Communiqué AES – « Faut qu’on les tue » : les vidéos documentant les violences des gendarmes à Sainte-Soline imposent des réponses administratives, judiciaires et politiques

A retrouver sur le site de l’Alliance écologique et sociale.

Les images filmées par les caméras-piétons des gendarmes mobiles lors de la mobilisation contre la méga-bassine de Sainte-Soline le 25 mars 2023, révélées par Médiapart et Libération le 5 novembre dernier, sont glaçantes. Elles appuient ce dont les militant·es de nos organisations présent·es sur place ont témoigné : une répression inouïe s’est abattue sur les manifestant·es, y compris des familles, qui participaient à ce week-end de mobilisation en défense de l’intérêt général, contre ce projet d’accaparement de l’eau au bénéfice de l’agro-industrie aujourd’hui déclaré illégal par la Justice.

Propos orduriers et insultants à l’encontre des manifestant·es, émulation malsaine entre gendarmes et entre escadrons chauffés à blanc, jouissance devant des manifestant·es qui s’écroulent touché·es par les tirs, ordres donnés et exécutés visant à blesser, mutiler, tuer, avec des tirs tendus de grenades explosives et lacrymogènes illégaux… Des tirs qui ne relèvent pas de « dérives » isolées et individuelles : dans plus de la moitié des escadrons dont les images ont été révélées, ces tirs résultent d’ordres de gradés clairement audibles et d’encouragements à la violence jusqu’au plus haut niveau de l’État.

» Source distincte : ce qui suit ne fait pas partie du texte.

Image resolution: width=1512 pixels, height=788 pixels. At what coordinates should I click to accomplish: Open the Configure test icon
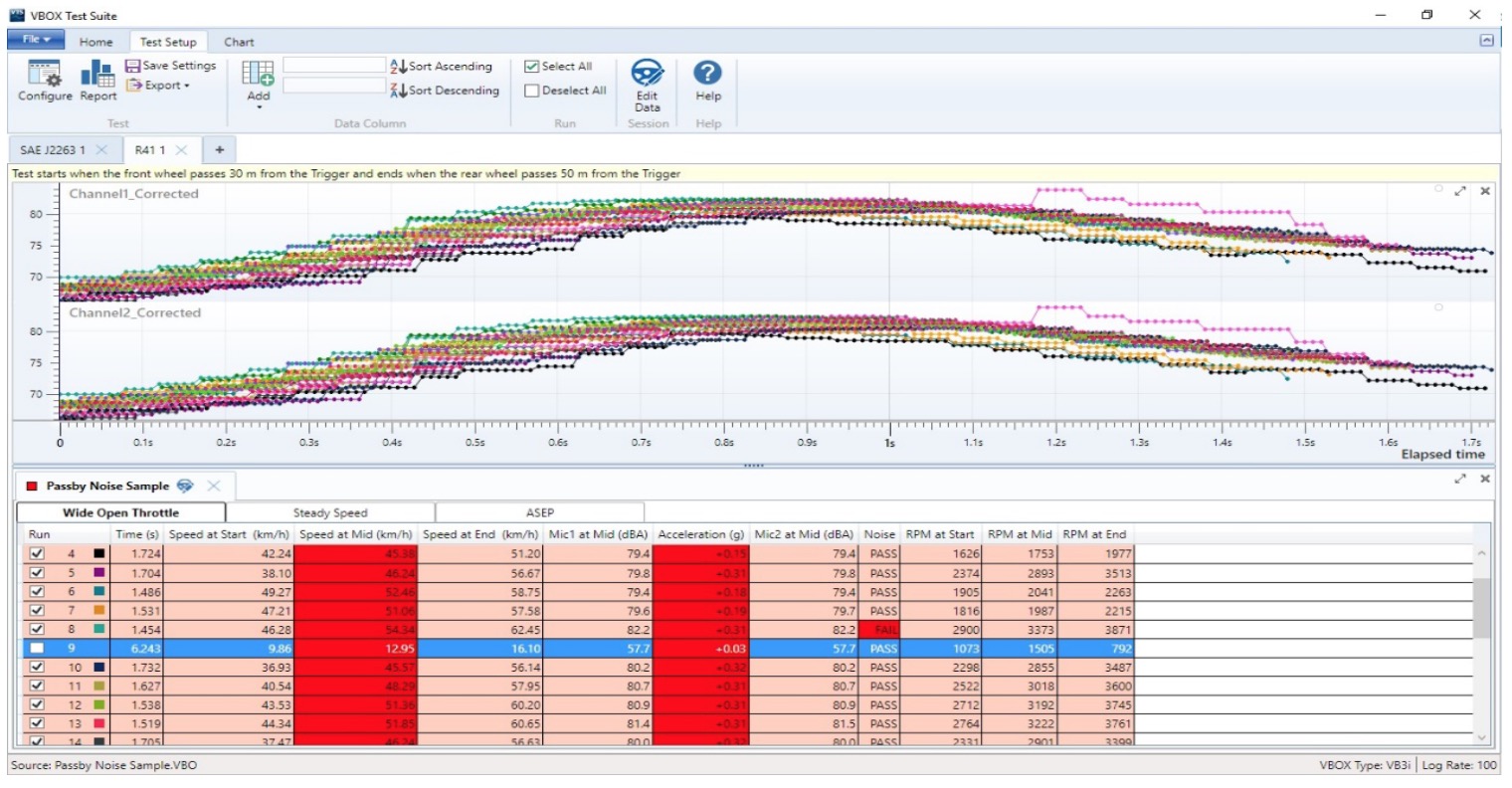tap(45, 74)
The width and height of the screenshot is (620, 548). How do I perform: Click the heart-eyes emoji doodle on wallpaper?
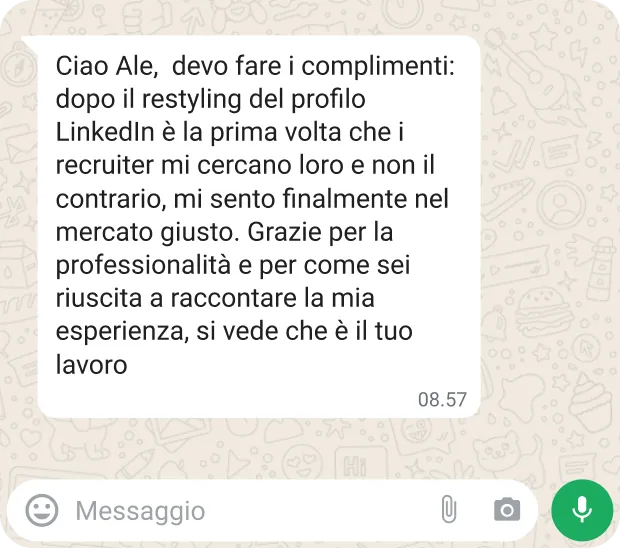303,461
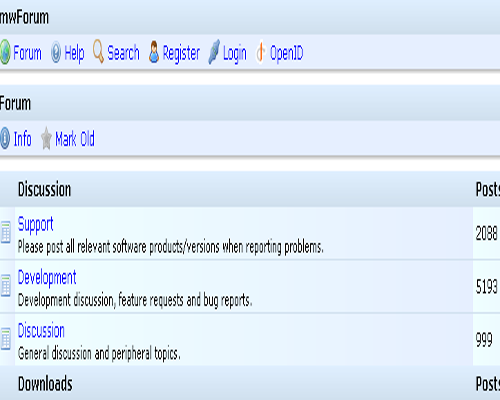Viewport: 500px width, 400px height.
Task: Select the OpenID login link
Action: pyautogui.click(x=287, y=53)
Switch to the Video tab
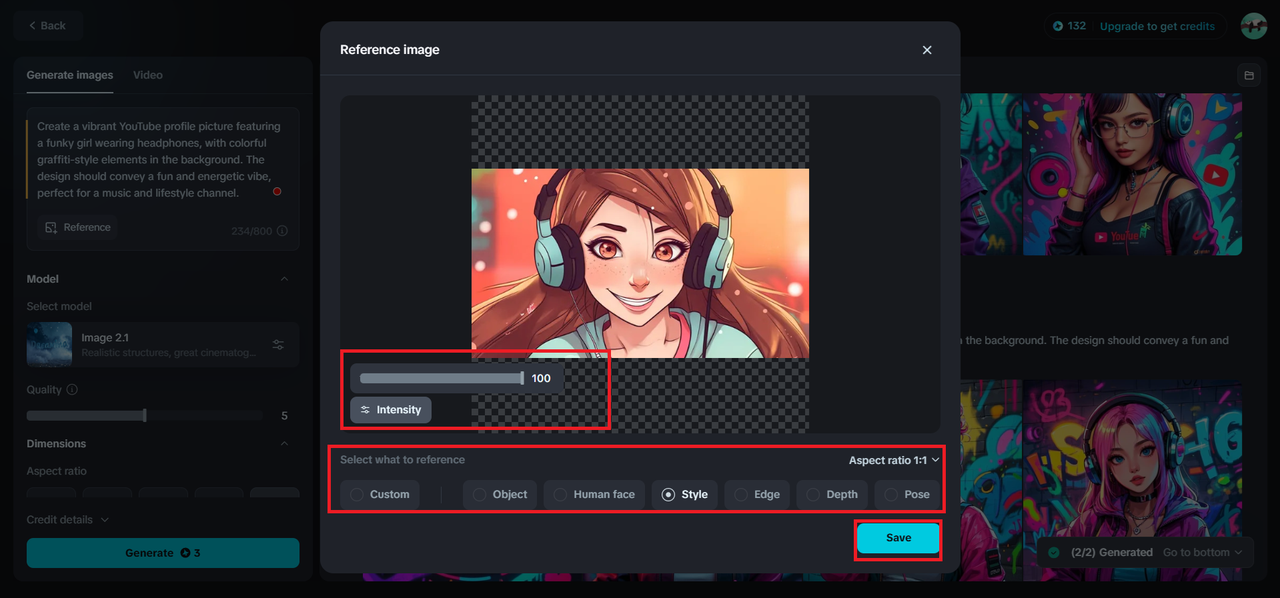 (x=148, y=75)
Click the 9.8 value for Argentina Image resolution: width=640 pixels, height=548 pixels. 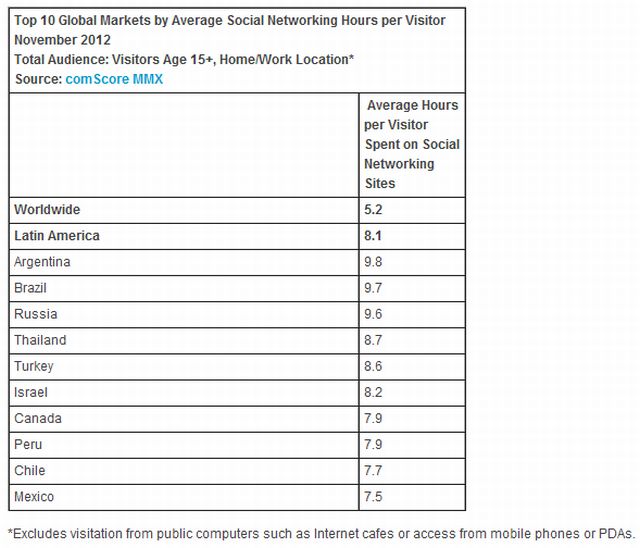374,262
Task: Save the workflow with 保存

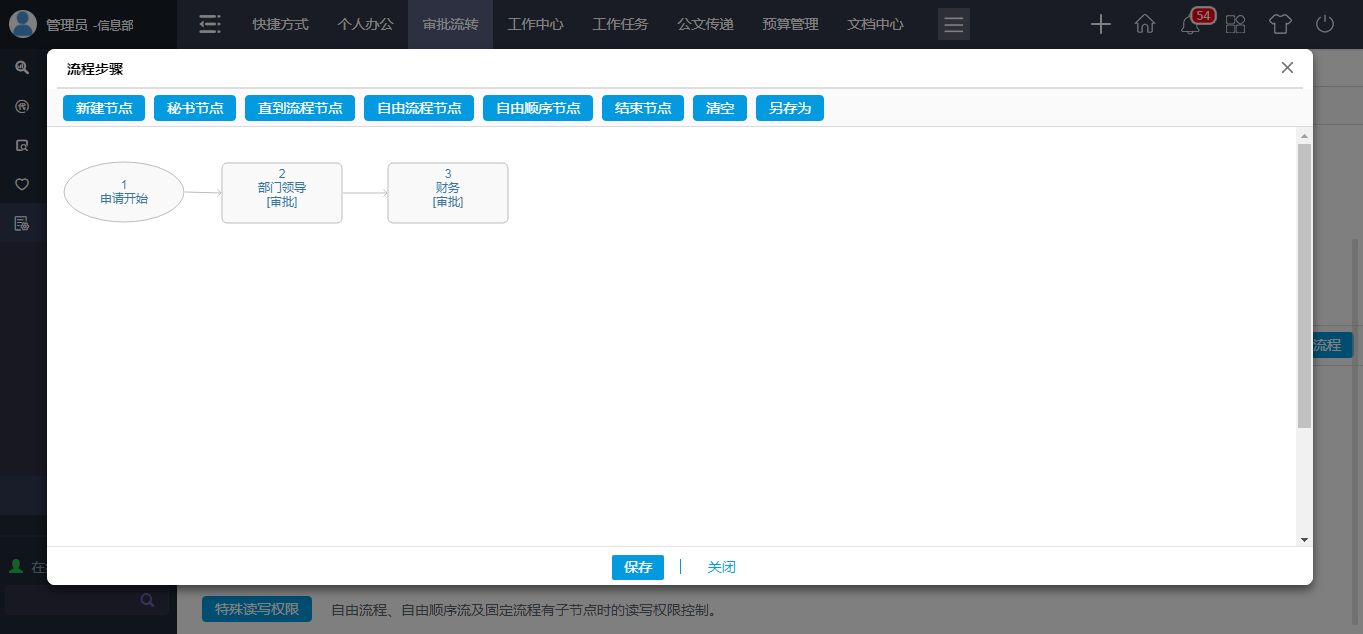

Ce jour-là, plus de 4000 grenades en moins de deux heures ont été tirées. Plusieurs centaines de personnes ont été blessées côté manifestant·es, certain·es très grièvement. Parmi elles et eux, nombreux·ses en gardent des séquelles. Dans une forme de stratégie de la tension irresponsable, le ministre de l’Intérieur de l’époque, Gérald Darmanin, avait justifié la veille ce déchaînement de violence des gendarmes, par la prétendue volonté des manifestant·es de « tuer des gendarmes, tuer des institutions ». Il avait ensuite nié les tirs tendus.

L’Inspection générale de la gendarmerie nationale (IGGN) a saisi ces images dans le cadre d’une enquête préliminaire pour violence par personne de l’autorité publique et non-assistance à personne en danger. L’objectif était de retrouver les auteurs des tirs ayant fait quatre blessé·es grave, mais aucun n’a été identifié. Le procès-verbal de l’IGGN retranscrit par ailleurs de manière très partielle le contenu des images, et aucun gendarme n’a été interrogé à leur sujet.

Face au choc de la révélation de ces images, l’actuel ministre de l’Intérieur, Laurent Nuñez, a été contraint de réagir : il a demandé à ce que soit ouverte une enquête administrative, confiée à cette même IGGN, qui, alors qu’elle les avait sous les yeux et dans les oreilles pendant plus de deux ans, n’a pas porté à la connaissance du Procureur de la République les infractions caractérisées que ces vidéos démontrent.

Nous exigeons que des enquêtes parlementaires, judiciaires et administratives soient ouvertes immédiatement et menées à leur terme et en toute indépendance, afin que tous·tes celles et ceux qui ont commis ces violences physiques et/ou verbales ainsi que celles et ceux qui ont permis que des agent·es de l’État s’en prennent délibérément à la vie de manifestant·es, soient identifié·es et sanctionné·es.

L’usage disproportionné de la force à Sainte-Soline n’était pas un accident, mais le résultat d’une stratégie délibérée de « maintien de l’ordre », à l’œuvre également contre d’autres mobilisations écologistes et sociales. Nous exigeons une remise en cause profonde des doctrines de maintien de l’ordre en France, et la garantie du respect des libertés publiques et de l’État de droit.